Stored entries
↓↓↓

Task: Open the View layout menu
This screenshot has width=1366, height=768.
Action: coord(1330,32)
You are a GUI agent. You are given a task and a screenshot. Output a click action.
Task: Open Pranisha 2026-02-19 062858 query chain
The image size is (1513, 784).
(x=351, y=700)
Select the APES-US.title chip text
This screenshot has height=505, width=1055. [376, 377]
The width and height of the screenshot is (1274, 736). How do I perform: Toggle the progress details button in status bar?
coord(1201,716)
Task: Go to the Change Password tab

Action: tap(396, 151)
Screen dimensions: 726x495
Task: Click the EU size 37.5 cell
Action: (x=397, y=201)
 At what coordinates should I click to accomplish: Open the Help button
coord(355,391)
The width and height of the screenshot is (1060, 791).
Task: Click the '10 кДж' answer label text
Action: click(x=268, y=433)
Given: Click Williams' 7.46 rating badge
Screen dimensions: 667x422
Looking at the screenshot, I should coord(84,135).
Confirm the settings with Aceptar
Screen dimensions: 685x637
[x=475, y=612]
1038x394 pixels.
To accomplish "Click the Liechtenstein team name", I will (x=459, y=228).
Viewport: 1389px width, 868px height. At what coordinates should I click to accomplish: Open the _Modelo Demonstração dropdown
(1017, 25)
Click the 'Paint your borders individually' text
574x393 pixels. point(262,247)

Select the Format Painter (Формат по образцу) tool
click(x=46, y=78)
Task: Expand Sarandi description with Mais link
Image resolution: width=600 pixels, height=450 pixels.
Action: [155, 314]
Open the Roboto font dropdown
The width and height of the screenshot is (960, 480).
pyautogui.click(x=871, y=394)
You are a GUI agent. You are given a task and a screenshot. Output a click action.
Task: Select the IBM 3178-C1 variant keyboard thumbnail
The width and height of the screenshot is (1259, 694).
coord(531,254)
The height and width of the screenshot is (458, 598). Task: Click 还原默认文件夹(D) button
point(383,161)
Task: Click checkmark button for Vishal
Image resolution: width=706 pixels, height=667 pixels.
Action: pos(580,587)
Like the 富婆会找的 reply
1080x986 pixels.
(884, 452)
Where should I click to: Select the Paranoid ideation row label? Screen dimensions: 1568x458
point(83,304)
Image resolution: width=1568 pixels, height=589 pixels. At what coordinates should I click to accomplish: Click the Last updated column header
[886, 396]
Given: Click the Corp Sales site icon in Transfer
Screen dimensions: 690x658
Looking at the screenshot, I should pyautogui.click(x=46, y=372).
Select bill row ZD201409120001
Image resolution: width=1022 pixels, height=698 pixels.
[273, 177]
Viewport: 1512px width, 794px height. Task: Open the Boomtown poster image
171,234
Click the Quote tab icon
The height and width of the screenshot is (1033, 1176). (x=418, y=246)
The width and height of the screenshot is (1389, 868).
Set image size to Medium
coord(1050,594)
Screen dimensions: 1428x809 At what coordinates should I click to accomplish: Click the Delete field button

↑↑↑

## About this task
Could you copy out every record above exactly as it appears?

## Result of the exercise
Task: Open the View layout menu
This screenshot has width=1366, height=768.
Action: coord(1330,32)
You are a GUI agent. You are given a task and a screenshot. Output a click action.
Task: Open Pranisha 2026-02-19 062858 query chain
The image size is (1513, 784).
(x=351, y=700)
Select the APES-US.title chip text
This screenshot has height=505, width=1055. [376, 377]
The width and height of the screenshot is (1274, 736). How do I perform: Toggle the progress details button in status bar?
coord(1201,716)
Task: Go to the Change Password tab

Action: tap(396, 151)
Screen dimensions: 726x495
Task: Click the EU size 37.5 cell
Action: (x=397, y=201)
 At what coordinates should I click to accomplish: Open the Help button
coord(355,391)
The width and height of the screenshot is (1060, 791).
Task: Click the '10 кДж' answer label text
Action: click(x=268, y=433)
Given: Click Williams' 7.46 rating badge
Screen dimensions: 667x422
Looking at the screenshot, I should coord(84,135).
Confirm the settings with Aceptar
Screen dimensions: 685x637
[x=475, y=612]
1038x394 pixels.
To accomplish "Click the Liechtenstein team name", I will (x=459, y=228).
Viewport: 1389px width, 868px height. At what coordinates should I click to accomplish: Open the _Modelo Demonstração dropdown
(1017, 25)
Click the 'Paint your borders individually' text
574x393 pixels. point(262,247)

Select the Format Painter (Формат по образцу) tool
click(x=46, y=78)
Task: Expand Sarandi description with Mais link
Image resolution: width=600 pixels, height=450 pixels.
Action: [155, 314]
Open the Roboto font dropdown
The width and height of the screenshot is (960, 480).
pyautogui.click(x=871, y=394)
You are a GUI agent. You are given a task and a screenshot. Output a click action.
Task: Select the IBM 3178-C1 variant keyboard thumbnail
The width and height of the screenshot is (1259, 694).
coord(531,254)
The height and width of the screenshot is (458, 598). Task: Click 还原默认文件夹(D) button
point(383,161)
Task: Click checkmark button for Vishal
Image resolution: width=706 pixels, height=667 pixels.
Action: pos(580,587)
Like the 富婆会找的 reply
1080x986 pixels.
(884, 452)
Where should I click to: Select the Paranoid ideation row label? Screen dimensions: 1568x458
point(83,304)
Image resolution: width=1568 pixels, height=589 pixels. At what coordinates should I click to accomplish: Click the Last updated column header
[886, 396]
Given: Click the Corp Sales site icon in Transfer
Screen dimensions: 690x658
Looking at the screenshot, I should pyautogui.click(x=46, y=372).
Select bill row ZD201409120001
Image resolution: width=1022 pixels, height=698 pixels.
[273, 177]
Viewport: 1512px width, 794px height. Task: Open the Boomtown poster image
171,234
Click the Quote tab icon
The height and width of the screenshot is (1033, 1176). (x=418, y=246)
The width and height of the screenshot is (1389, 868).
Set image size to Medium
coord(1050,594)
Screen dimensions: 1428x809 At what coordinates should I click to accomplish: Click the Delete field button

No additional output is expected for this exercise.